**Belge**:
###

İslam

Kur’ân’ı Anlayarak Okumak

Kur’ân’ı Anlayarak Okumak

Kur’an’ı meâlinden okumakla asıl metinden okumak arasında kimi zaman anlam farklılıkları ortaya çıkabilmektedir. Bir dilden başka bir dile tercüme yapıldığı için meâl, asıl metnin tam karşılığı olmayabilir.

Yüce yaratıcı kerîm Kur’ân’da kendi kullarına ne diyor, öncelikle bunu anlamak için okumaya çalışmalıdır. Allah, kendi kitabında kendisini nasıl tanıtıyor; kullarına nasıl öğütler veriyor; hayatın geçmişi, mevcut durumu ve geleceği ile ilgili ne tür bilgiler veriyor?

Kur’ân Okumanın Etkileri

Zikir, hatırlatma ve öğüt olan Kur’ân’ı her gün, her fırsatta anlayarak okumak, insanın hayata bakışını olumlu yönde etkiler; hafızasını güçlendirir; zekâsını keskinleştirir; düşünme yeteneğini geliştirir; hayal gücünü artırır. İleriyi görme, olaylara geniş açıdan bakma becerisi kazandırır.

Tedebbür ederek Kur’ân okuyan kişide Hakk ile Batıl’ı ayırt etme becerisi gelişir.

İyi ile kötüyü, hayır ile şerri, güzel ile çirkini, gerçek ile yalanı, doğru ile yanlışı ayırt etme yeteneği de gelişir. Analiz etme, sentez yapma becerisi de artar.

Arzularını, ihtiyaçlarını, isteklerini yönetebilme, inançlarını, düşüncelerini gözden geçirerek düzeltme, yenileme imkânı doğar. Onun tutum ve davranışları yücelir; ahlâkı güzelleşir.

###

**Çıkarılan Veriler**:

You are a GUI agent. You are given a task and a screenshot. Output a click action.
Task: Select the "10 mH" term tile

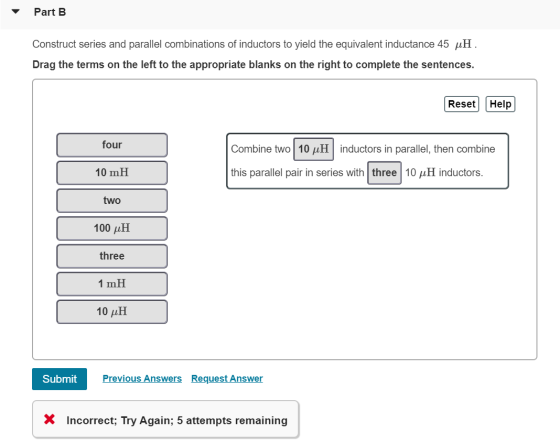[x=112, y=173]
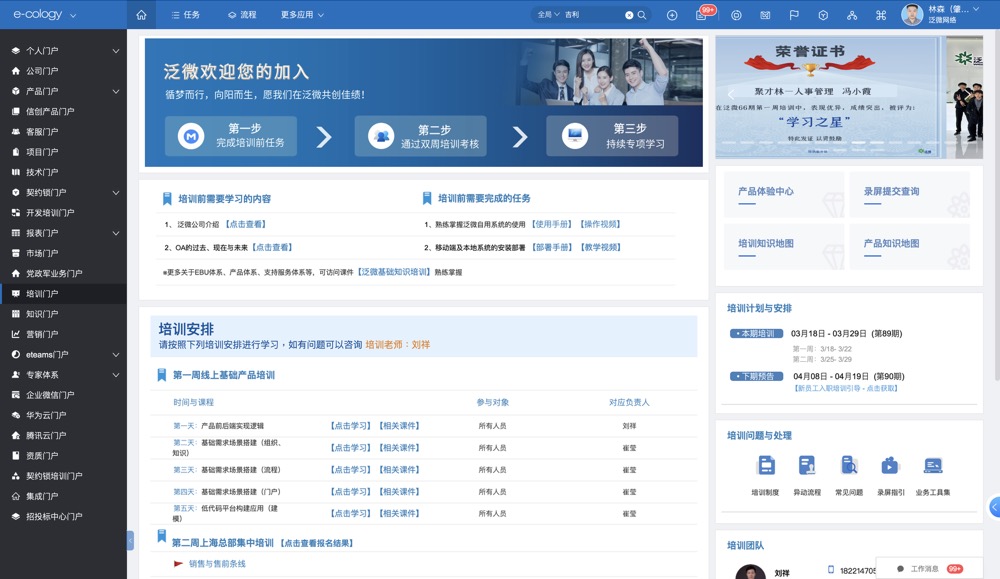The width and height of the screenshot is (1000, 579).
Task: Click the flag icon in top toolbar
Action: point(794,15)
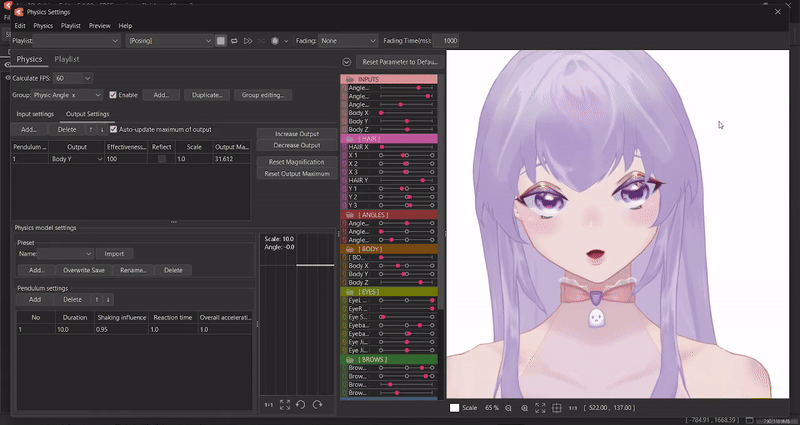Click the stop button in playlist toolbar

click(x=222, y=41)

###

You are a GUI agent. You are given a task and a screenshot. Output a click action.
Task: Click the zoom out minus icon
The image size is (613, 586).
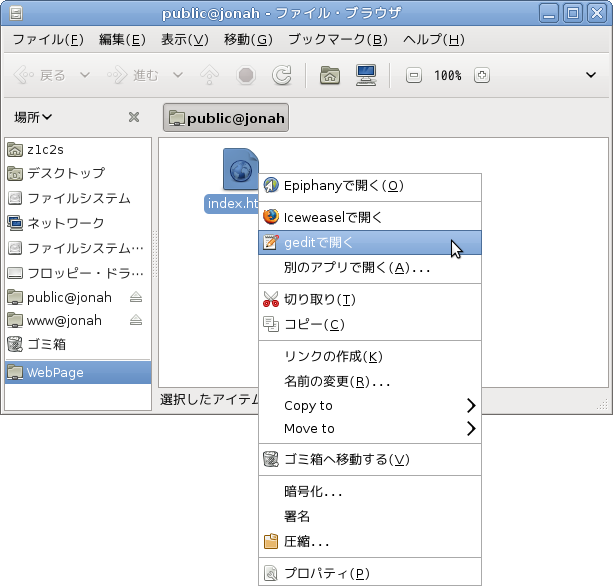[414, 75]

###

**Yazılı Görevler**:
a) Kur’ân okuma üzerine metinde "İyi ile kötüyü" diye başlayan cümlede, ayırt etme yeteneğinin geliştiği söylenen karşıt çiftlerin tamamını metindeki sırayla yazınız.
b) Kur’ân’ı anlayarak okuma üzerine metni son cümlesinden sonra aynı üslupla sürdürünüz.

**Cevaplar**:
a)
- iyi ile kötü
- hayır ile şer
- güzel ile çirkin
- gerçek ile yalan
- doğru ile yanlış

b)
Kur’ân, insanın kalbine yön verir; inançlarına doğru istikamet gösterir. İnananların imanını artırır. İnsanın düşüncelerine yön verir; ona nasıl düşüneceğini öğretir.

“Kim Allah’a inanırsa, kalbine yol gösterir” (64. Teğâbün:11)

Allah’a inanmış bir kalbin Kur’ân’ı doğru anlaması umulur. Herşeye rağmen anlamıyorsa, başka engeller var demektir.

Anlayarak okuyan insanda eğer varsa fazlalıklar törpülenir, eksiklikler tamamlanır, zayıflıklar takviye edilir.

Kur’ân, en güzel öğüt vericidir. Öyle ki bazan doğrudan doğruya, bazan dolaylı olarak öğüt verir. Okuyanın iyi davranışlarına işaret ederken, doğru yaptıklarını överken, onu şımartmaz.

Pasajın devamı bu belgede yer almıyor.